「炎上」

16. 東京都台東区

 スケアリーはモオルダアから聞いた事件現場へ向かった。モオルダアが言ったとおり彼女の方が早く着いたようだ。モオルダアも急いでここへ向かっているのだが、今は電車の中なので急ぎようにも急げない。

 現場はスケアリーの予想に反して地味な感じだった。誰かは知らないがこの事を隠そうとしているようなので、逆に目立たないようにしているのかも知れない。ちょっとした交通事故などで警察が呼ばれた時のように、車が止まっている周りに警官が二、三人いるようだった。

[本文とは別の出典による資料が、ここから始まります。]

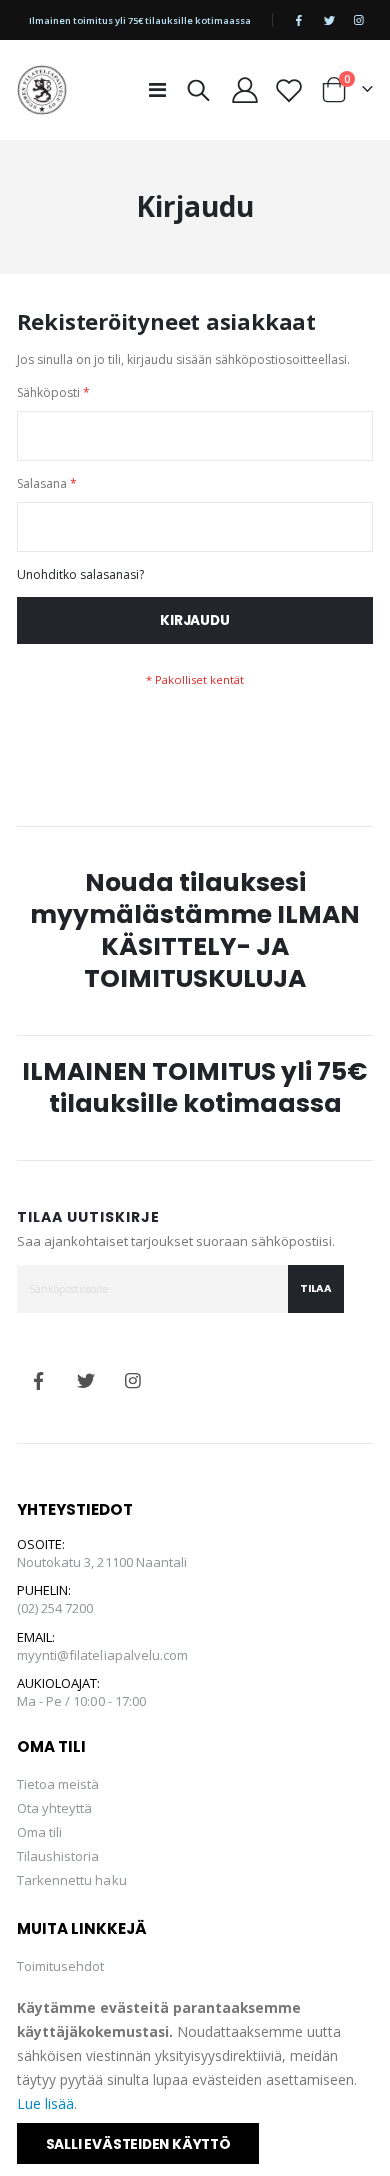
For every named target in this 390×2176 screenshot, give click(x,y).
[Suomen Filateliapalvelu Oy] (42, 90)
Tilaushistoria (58, 1856)
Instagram (133, 1381)
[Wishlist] (289, 90)
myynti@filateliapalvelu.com (103, 1655)
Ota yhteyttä (55, 1808)
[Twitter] (329, 20)
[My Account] (245, 90)
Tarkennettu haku (72, 1880)
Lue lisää (45, 2103)
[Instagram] (359, 20)
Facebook (39, 1381)
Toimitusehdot (61, 1966)
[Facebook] (299, 20)
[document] (196, 2080)
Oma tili (40, 1832)
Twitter (86, 1381)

「ちょいと、あたくしエフ・ビー・エルのスケアリーですけれど。この車には移送中の容疑者が乗っていたはずなんですのよ。その方がどうなったか教えてくださるかしら?」

いきなり声をかけられた警官達はちょっと驚いたようにしてお互いを見合っていた。

「容疑者ですか?そんな話は聞いてませんが…」

警官はとぼけているのだろうか。スケアリーはここで起きたと言われたことがモオルダアの想像であって、実際にはそんなことは起きてないとか、そんなことも有り得ると思い始めて不安になって来た。もしも事実でなければモオルダアのせいでスケアリーだけが恥ずかしい思いをすることになってしまう。

「でも、ここで刑事さんが倒れているのが見つかったんでございましょう?」

「ええ、まあ」

それを聞いて少しはホッとしたスケアリーだった。モオルダアの言っていたことの半分だけでも事実であることは解った。

「それじゃあ、その刑事さんに会わせていただけるかしら?聞きたいことがあるんですの」

「それは無理ですね」

「無理って、なんでですの?!」

「命令ですから…」

「ちょいと、どういう事ですの?これはもっと恐ろしい事件に発展することだって考えられるんですのよ。命令だからって、あなたのせいで多くの被害者が出たらどうするんですの?」

スケアリーの剣幕に警官は少しひるんでいるようだった。しかし、ここにいる警官達もあとからやって来て現場の処理をしているだけなので、詳しい事は解っていないのだ。

「あの、病院に搬送されたんですが。事情があるようで、場所は私達にも解らないのです」

スケアリーは「こんな話をしていても埒があきませんわ」と思って、他に話の出来る人はいないのかしら?と思って辺りを見回してみた。だが良く見てみると、ここにいるのは若い警官ばかりで、上から言われたことだけをやっているような、そんな感じもある。「もしかして、これも事件を隠蔽しようとしている誰かが狙ってやっていることなのかしら?」とスケアリーは思ったのだが、こんな事は考えても意味がないことだと気付いてウンザリしてた。

 するとスケアリーの背後からハァハァという荒い息づかいが聞こえて来て、スケアリーはゾクッとして振り返った。そこにいたのは、駅で電車を降りてからここまで走ってやって来てハァハァ言っているモオルダアだった。

「ハァハァ…、スケアリー…車は?ハァハァ…」

「何なんですの?」

「急がないと…ハァハァ…」

「何を言ってるのか解りませんわよ」

「区議が…。危ない…ハァハァ…急がないと…」

なんだか知らないがモオルダアは相当焦っているようだった。恐らくスケアリーの車で急いでどこかへ行きたいということのようだが。もしかして、普段の運動不足のせいで息が上がっているだけなのか?とも思ってしまう。

「わかりましたわ。車を取ってきますから。あなたはここにいて、あたくしが戻ってくるまでにまともに話せるようにしておくんですのよ!」

「ハァハァ…」

モオルダアは返事代わりにハァハァ言いながら頷いた。それから「なんだろう?」という表情の警官達と目が合ったので、そっちにも頷いて見せた。